(What you need to do):
Within the listing below, please show every line carrying the string "logo".

(Task material):
-*-*-
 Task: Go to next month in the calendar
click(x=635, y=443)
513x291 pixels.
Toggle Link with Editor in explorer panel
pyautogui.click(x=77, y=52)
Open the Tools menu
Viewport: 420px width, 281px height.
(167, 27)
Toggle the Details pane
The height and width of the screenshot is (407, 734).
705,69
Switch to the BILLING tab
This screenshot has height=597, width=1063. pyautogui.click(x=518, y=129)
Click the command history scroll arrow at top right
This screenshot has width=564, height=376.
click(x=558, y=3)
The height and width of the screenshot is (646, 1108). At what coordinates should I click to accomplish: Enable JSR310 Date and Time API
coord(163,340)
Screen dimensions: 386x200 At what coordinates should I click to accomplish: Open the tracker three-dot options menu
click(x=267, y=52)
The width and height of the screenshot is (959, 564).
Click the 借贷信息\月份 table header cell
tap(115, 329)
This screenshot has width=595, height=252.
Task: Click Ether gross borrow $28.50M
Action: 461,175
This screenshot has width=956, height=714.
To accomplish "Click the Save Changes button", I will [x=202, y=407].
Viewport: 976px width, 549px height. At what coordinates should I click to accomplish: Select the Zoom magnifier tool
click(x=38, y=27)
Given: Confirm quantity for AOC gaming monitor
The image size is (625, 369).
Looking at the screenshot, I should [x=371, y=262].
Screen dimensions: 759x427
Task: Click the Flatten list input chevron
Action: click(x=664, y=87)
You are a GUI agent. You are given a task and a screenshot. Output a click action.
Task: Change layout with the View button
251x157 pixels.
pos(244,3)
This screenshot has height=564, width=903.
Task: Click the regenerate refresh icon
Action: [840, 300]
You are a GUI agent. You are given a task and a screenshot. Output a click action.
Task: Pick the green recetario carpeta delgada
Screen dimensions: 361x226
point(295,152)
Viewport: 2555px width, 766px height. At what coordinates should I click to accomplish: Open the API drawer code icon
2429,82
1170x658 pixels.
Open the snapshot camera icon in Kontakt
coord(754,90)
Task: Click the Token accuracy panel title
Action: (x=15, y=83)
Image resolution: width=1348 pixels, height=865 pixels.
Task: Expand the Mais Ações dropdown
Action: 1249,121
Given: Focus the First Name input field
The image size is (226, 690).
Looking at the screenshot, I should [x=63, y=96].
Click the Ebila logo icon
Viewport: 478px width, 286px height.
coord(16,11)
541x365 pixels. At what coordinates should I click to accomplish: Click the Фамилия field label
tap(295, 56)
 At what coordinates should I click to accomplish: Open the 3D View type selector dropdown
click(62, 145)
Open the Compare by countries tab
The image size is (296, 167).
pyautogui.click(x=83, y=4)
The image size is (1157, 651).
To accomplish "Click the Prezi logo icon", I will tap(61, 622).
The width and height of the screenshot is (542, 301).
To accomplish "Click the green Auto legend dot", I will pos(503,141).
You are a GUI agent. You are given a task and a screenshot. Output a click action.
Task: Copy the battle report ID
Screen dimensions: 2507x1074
-*-*-
(Result):
Click the Ebila logo icon
To accomplish "Click the Prezi logo icon", I will tap(61, 622).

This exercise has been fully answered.